Work Information
| Commissioned by YL Ylioppilaskunnan Laulajat |
| Publisher |
Novello & Co Ltd |
Category |
Chorus a cappella / Chorus plus 1 instrument |
| Year Composed |
2005 |
Duration |
6 Minutes |
| Solo Voice(s) |
Tenor |
Chorus |
TTBB |
| Languages |
Latin |
Availability |
Unavailable Explain this... |
| Discography |
Here... |
Programme Note
Commissioned by Matti Hyökki and the YL Helsinki Male Voice Choir, Lamentation uses extracts from one of six laments by Peter Abelard (1079 – 1142) which were found in a manuscript that was only discovered in 1830 in the Vatican.

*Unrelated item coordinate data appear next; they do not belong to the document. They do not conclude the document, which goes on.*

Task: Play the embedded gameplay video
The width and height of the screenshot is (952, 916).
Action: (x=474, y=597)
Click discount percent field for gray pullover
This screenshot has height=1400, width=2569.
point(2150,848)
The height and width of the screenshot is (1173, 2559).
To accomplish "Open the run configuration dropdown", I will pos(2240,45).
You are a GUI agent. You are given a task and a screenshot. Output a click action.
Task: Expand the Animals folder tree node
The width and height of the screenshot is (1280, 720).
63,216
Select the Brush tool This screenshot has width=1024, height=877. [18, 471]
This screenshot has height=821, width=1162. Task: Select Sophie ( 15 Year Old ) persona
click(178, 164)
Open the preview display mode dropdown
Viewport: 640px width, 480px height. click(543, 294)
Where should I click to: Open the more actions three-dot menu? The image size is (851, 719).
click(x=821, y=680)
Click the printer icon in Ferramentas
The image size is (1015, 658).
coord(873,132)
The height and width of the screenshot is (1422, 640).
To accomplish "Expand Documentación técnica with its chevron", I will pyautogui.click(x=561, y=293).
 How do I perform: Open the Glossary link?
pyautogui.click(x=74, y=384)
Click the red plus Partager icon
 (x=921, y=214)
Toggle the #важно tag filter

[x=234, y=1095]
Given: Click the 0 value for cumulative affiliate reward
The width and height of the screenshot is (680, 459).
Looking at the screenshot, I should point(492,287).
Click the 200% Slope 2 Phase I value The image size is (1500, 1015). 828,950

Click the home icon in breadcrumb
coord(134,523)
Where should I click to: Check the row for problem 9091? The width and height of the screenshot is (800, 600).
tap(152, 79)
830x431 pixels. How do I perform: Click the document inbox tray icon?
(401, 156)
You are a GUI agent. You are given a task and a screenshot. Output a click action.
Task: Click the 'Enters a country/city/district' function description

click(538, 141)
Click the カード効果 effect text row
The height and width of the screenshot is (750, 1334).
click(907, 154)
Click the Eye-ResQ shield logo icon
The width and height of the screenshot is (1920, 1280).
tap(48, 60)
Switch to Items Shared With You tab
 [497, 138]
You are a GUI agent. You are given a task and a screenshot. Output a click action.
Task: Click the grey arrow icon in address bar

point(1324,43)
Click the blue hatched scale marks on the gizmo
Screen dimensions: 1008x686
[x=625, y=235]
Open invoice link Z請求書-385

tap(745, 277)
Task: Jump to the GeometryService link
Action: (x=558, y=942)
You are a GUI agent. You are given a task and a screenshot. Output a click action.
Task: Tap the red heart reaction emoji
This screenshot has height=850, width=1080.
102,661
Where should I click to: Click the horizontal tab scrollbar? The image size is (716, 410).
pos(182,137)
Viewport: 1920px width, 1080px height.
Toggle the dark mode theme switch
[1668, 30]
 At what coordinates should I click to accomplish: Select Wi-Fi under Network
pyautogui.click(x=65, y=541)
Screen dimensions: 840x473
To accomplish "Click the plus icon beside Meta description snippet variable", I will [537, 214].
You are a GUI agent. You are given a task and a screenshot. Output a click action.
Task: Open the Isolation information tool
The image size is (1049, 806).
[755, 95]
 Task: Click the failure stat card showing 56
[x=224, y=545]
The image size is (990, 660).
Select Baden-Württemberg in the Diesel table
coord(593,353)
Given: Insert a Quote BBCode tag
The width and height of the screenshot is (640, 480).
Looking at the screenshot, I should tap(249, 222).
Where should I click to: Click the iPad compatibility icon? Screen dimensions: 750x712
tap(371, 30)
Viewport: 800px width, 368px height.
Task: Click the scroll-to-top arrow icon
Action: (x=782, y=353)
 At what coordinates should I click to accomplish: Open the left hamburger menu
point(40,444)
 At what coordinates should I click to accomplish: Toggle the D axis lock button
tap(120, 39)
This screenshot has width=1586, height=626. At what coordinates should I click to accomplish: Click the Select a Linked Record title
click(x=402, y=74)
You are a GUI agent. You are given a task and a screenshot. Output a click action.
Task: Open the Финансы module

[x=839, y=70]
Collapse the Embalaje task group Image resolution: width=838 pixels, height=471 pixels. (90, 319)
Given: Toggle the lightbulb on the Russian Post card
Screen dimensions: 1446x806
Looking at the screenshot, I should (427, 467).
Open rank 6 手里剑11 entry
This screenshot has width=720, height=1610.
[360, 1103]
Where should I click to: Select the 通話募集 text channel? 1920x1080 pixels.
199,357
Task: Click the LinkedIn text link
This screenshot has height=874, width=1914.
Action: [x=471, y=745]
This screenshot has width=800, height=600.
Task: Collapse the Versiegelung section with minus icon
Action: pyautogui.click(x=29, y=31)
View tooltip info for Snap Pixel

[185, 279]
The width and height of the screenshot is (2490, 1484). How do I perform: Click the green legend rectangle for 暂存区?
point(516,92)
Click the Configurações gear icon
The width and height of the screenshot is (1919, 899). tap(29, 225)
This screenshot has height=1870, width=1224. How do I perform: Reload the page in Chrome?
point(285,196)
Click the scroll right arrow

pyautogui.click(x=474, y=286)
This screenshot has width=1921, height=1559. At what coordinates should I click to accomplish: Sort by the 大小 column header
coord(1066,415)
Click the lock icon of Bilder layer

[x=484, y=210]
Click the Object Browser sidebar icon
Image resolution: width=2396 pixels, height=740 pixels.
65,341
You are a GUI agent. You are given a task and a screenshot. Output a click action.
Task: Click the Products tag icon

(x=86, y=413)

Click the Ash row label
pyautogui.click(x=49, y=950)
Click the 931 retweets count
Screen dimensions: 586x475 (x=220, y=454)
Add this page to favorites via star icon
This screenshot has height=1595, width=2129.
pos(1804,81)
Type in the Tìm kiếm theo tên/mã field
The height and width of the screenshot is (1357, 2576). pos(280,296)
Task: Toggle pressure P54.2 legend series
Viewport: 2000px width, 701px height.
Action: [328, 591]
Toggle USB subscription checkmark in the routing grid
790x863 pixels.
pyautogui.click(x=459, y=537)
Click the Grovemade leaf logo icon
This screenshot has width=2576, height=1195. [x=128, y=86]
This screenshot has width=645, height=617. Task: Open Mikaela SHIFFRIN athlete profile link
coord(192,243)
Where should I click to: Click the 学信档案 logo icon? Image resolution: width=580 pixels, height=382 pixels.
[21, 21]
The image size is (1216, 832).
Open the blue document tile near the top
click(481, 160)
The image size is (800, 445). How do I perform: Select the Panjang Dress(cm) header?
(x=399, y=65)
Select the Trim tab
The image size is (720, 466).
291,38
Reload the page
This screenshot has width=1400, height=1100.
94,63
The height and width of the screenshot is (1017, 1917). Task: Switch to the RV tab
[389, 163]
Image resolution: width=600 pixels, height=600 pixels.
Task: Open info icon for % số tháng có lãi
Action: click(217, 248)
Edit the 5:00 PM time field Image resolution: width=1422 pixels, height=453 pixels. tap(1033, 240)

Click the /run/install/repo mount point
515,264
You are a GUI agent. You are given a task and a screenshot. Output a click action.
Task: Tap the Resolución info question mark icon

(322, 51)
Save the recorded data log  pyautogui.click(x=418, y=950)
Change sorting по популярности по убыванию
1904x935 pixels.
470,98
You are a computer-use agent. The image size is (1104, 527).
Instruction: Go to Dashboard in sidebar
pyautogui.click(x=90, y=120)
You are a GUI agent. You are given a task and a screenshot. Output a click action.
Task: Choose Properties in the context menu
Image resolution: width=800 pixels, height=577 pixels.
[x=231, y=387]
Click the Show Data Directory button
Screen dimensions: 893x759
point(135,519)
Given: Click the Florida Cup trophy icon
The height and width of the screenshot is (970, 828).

Helen Waddell, in the accompanying notes to her translation of the text, suggests that in this searing meditation on one of the most controversial and multi-faceted Biblical passages (II Samuel 1:17-27), ‘Abelard’s passion, that never escaped in his strange, remote letters to Heloise, for once awakes and cries’.
Although written with particular reference to David, slayer of Goliath, and Jonathan, son of King Saul, it is the ecumenical sentiment of loss felt by persons of any faith or none that pervades Abelard’s beautiful Latin text and, indeed, my rendering of his words.
Tarik O’Regan New York, August 2005
Text Planctus
Vel confossus pariter morirer feliciter cum, quid amor faciat, maius hoc non habeat, et me post te vivere mori sit assidue, nec ad vitam anima satis sit dimidia.
Vicem amicitiae vel unam me reddere, oportebat tempore summae tunc angustiae, triumphi participem vel ruinae comitem, ut te vel eriperem vel tecum occumberem, vitam pro te finiens quam salvasti totiens, ut et mors nos iungeret magis quam disiungeret.
Do quietem fidibus: vellem, ut et planctibus sic possem et fletibus: laesis pulsu manibus, raucis planctu vocibus deficit et spiritus.
David’s Lament for Jonathan
Low in thy grave with thee Happy to lie, Since there's no greater thing left Love to do; And to live after thee Is but to die, For with but half a soul what can Life do?
So share thy victory, Or else thy grave, Either to rescue thee, or with thee lie: Ending that life for thee, That thou didst save, So Death that sundereth might bring more nigh.
Peace, O my stricken lute! Thy strings are sleeping. Would that my heart could still Its bitter weeping!
Peter Abelard (1079 – 1142); extracted from Planctus David super Saul et Jonathan Translation by Helen Waddell (1889 - 1965); from Medieval Latin Lyrics (Constable & Co.: London, 1948), pp. 169 – 169.